I'm not sitting in the sparrow's perch
today, in more ways than one. I've taken on a job for a brother in
the church, and the job location is in the opposite direction of the
church. I'm sure very few people would understand, but I miss my time
of prayer, bible study, and writing from the sanctified confines of
my church office. I especially miss the sparrows tittering outside
my window.
Spiritually, I found myself about a
hundred miles away from the presence of God today, with no one to
blame but myself. I let something someone told me this morning get
in my craw, and couldn't let it go. I was like the old turtle who'd
fallen off the stump only to land on his back. He saw a little boy
walking toward the pond and started kicking and flailing in hopes the
boy would pick him up and put him upright. Instead the boy grabbed
the startled turtle by one leg, took it home, killed it and threw it
in a pot. Moral: If you kick up a fuss, you'll end up in a stew.
It's not the first time I've felt like
that old turtle, and you'd think I'd know better than to kick up a
fuss. To make matters worse, a rainstorm blew in about noon time,
putting an end to my very productive day. Now, everything I'd
planned on doing is delayed a day. On the other hand, we need the
rain, so I felt guilty for grousing about the rain. As you can
imagine, by the time I got home I was about a million miles away from
the presence of God. So, I did what every man does in moments like
this, I tore something apart. I've been working very slowly on our
front bathroom in order to have it ready for my oldest daughter to
come visit in July.
Today I ripped it up!
PROBLEM: I don't have the funds to put
it back together as quickly as I tore it apart. So,not only was I in
a stew about something someone said, but I now have a bathroom with a
great big hole in the floor and no money to fix it. Worst of all, I
have no one to blame but myself. Even more disgusting than that, I
feel terrible inside, and simply want to sit quietly before the Lord
and cry. Yes, I said cry. I know, 57 year old men shouldn't cry,
but that's what I feel like.
If I lived in the days of the Old
Testament, I would have to throw a lamb over my shoulder and head
toward the tabernacle.
I can here it now,
“There goes Dave again.”
“Poor Guy, he's so messed up, he
keeps the priests well fed single handedly.”

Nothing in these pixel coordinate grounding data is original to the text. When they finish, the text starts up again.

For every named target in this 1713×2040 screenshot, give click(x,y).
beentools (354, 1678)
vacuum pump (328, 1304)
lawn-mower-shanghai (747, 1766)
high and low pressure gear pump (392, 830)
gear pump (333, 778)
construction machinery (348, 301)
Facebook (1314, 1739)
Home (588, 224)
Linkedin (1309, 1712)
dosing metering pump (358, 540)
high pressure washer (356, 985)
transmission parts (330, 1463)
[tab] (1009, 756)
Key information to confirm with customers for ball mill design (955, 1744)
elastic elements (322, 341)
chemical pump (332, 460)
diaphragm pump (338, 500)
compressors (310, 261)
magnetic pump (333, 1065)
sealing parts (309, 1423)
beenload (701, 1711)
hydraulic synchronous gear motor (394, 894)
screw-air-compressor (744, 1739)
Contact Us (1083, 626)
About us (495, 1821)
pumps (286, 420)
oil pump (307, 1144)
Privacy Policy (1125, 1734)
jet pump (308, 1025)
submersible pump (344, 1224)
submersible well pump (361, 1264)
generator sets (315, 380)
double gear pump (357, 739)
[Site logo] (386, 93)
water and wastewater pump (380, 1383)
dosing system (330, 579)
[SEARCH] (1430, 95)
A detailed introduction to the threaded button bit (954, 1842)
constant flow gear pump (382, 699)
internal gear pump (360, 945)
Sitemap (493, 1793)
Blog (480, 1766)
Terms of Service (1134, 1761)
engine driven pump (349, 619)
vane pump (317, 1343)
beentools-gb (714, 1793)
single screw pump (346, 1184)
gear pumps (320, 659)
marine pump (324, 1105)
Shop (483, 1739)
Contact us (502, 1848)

“That's about the fourth trip to the
tabernacle this week.”
“At this rate, he ain't gonna have a
flock left.”
“You'd think he'd just stop
sinning.”
Yep, I feel pretty rotten. I know the
grace of God will heal me through the night, and tomorrow will be
another wonderful day. Still, I can't help but feel bad about this
wasted day. Just when I think I'm over something in my life, it will
sneak up and slap me in the face.
I'm just glad I don't have to carry a
stinking lamb over my shoulders to the tabernacle.
Forgive me Lord Jesus, give me the
grace to overcome, your love to love, and your joy to walk in.